* **Assigned task**: Starting at the line that contains "The image size is (1456, 820).", please transcribe every line through the end of the entries, exactly and with no pictures.

[Records from a data collection]

::::

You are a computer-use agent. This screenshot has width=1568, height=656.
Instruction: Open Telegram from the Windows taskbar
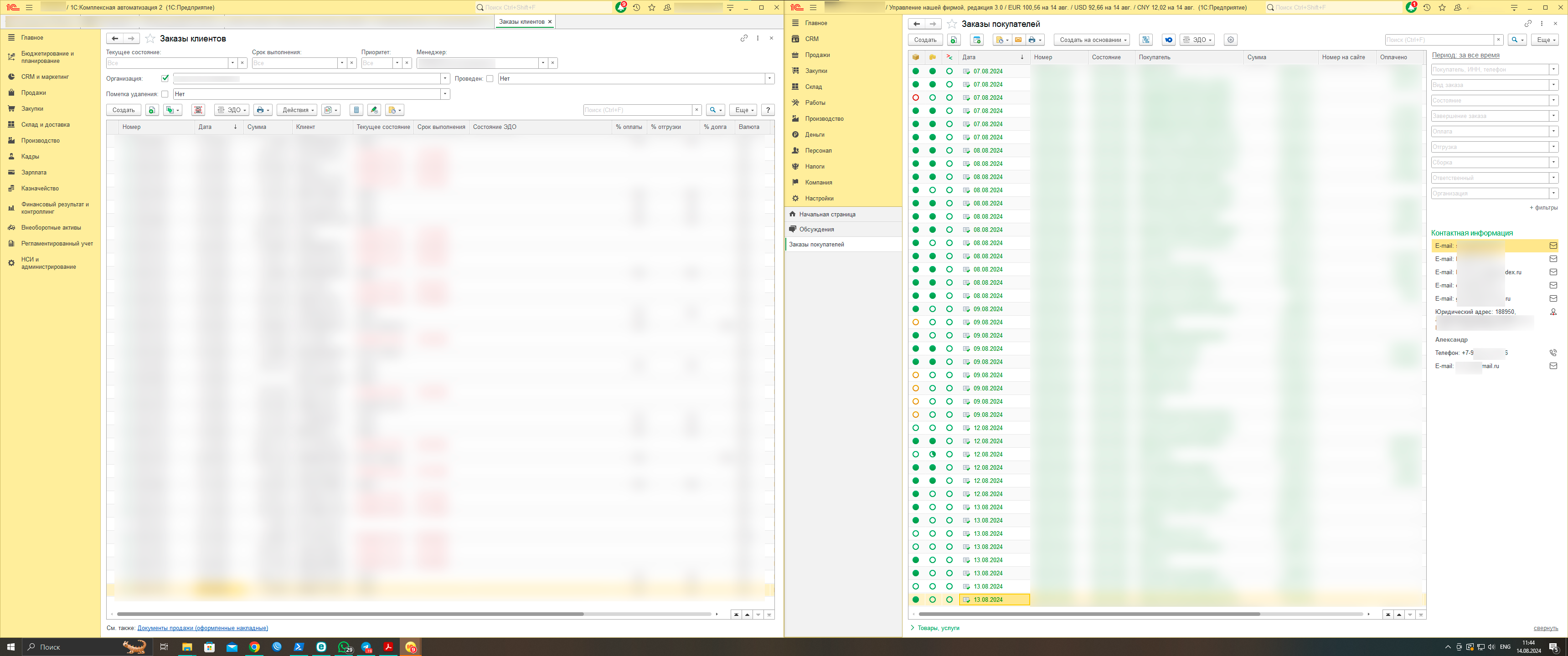[366, 647]
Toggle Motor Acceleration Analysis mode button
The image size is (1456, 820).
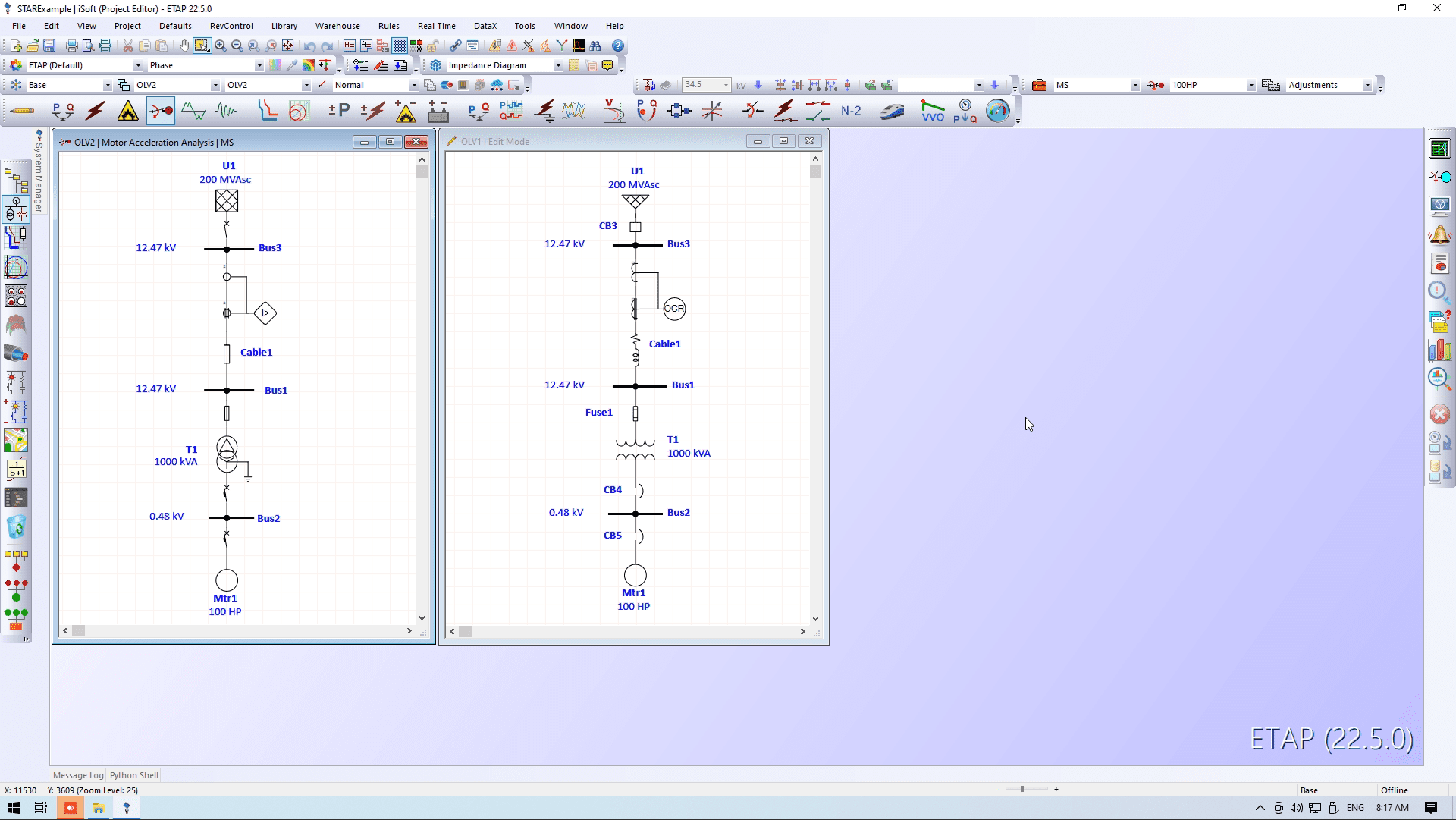(161, 112)
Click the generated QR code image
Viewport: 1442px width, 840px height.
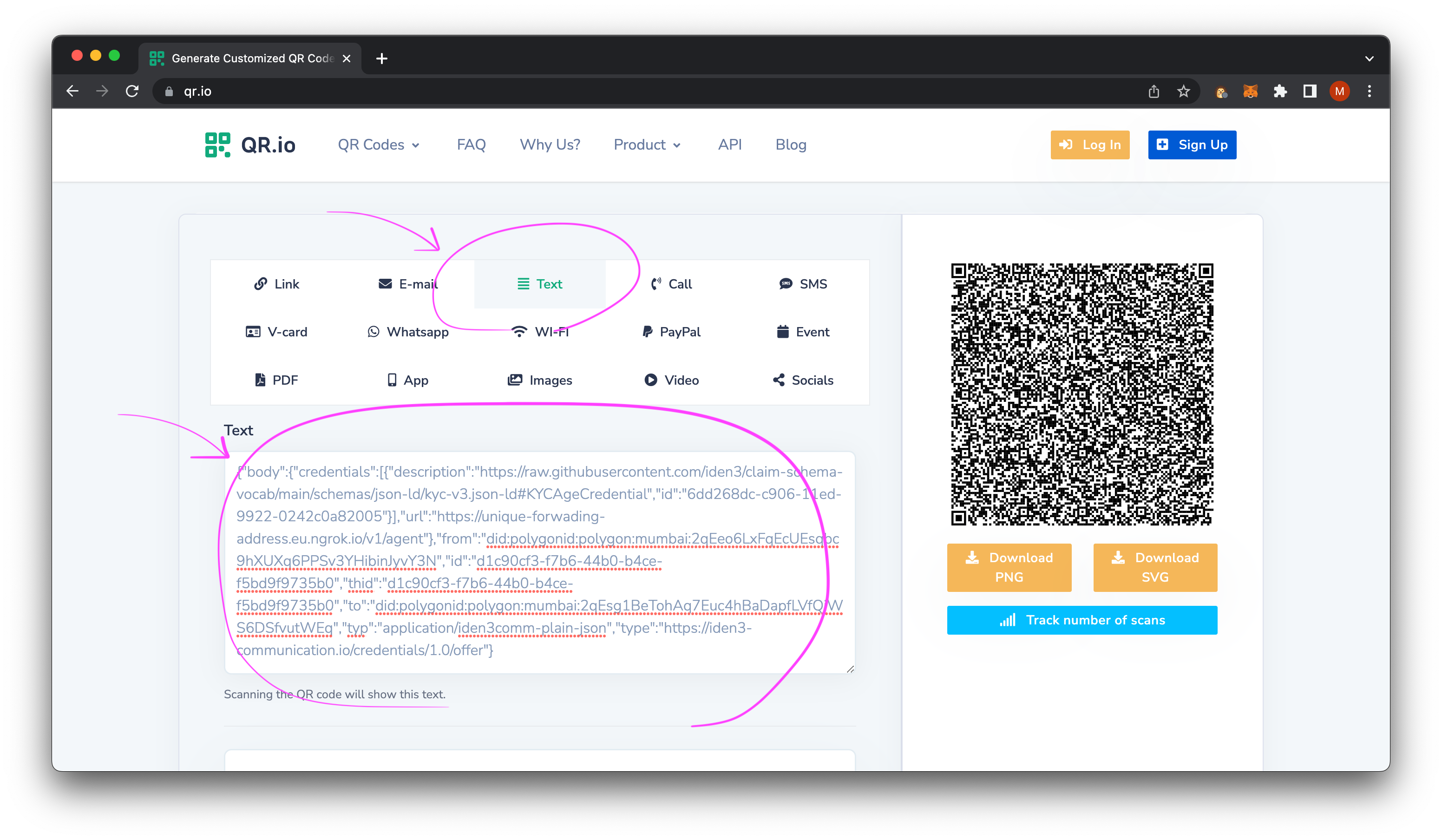tap(1082, 394)
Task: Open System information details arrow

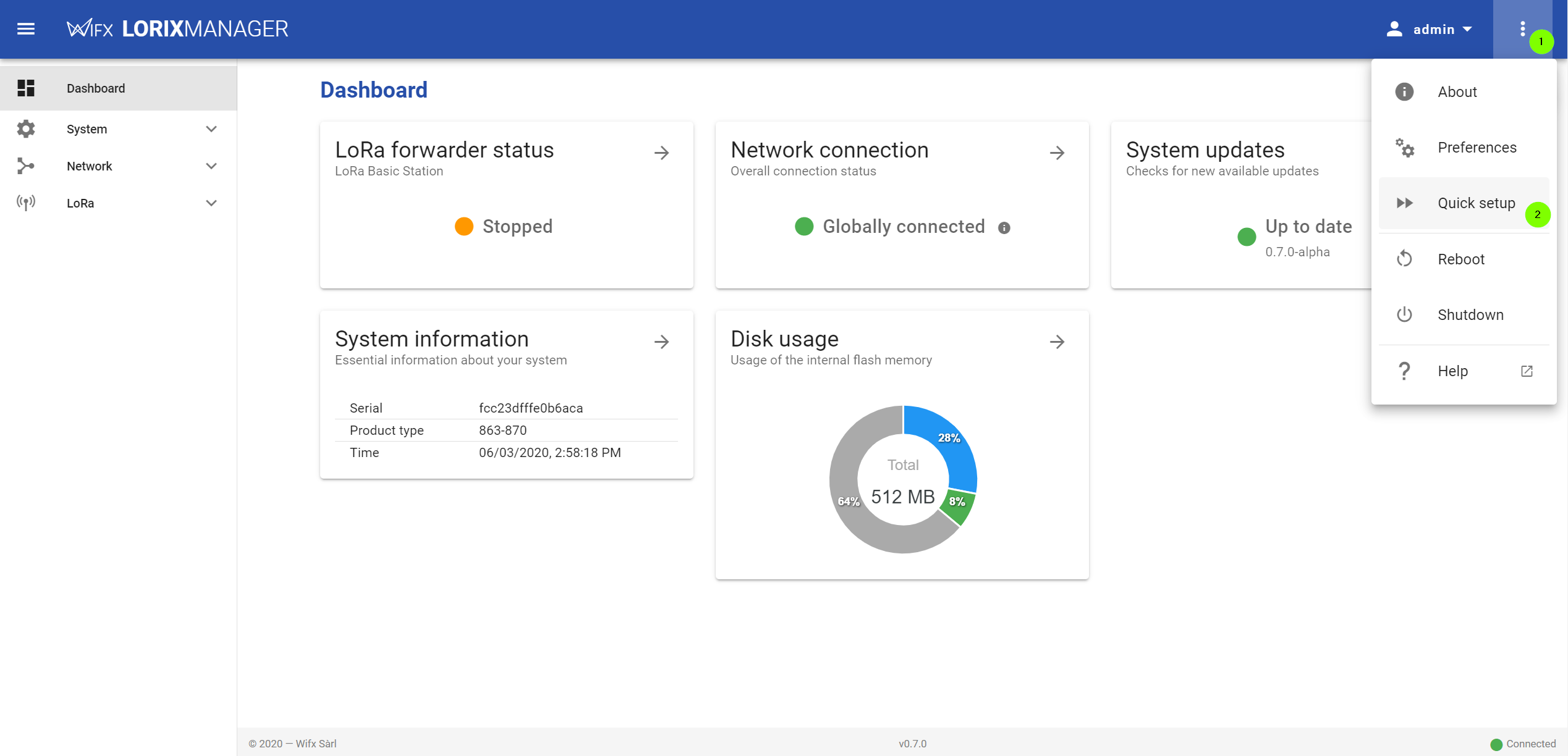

::::

* **Solution to this exercise**:
The image size is (1456, 820).
(161, 112)
Click the generated QR code image
Viewport: 1442px width, 840px height.
tap(1082, 394)
Task: Open System information details arrow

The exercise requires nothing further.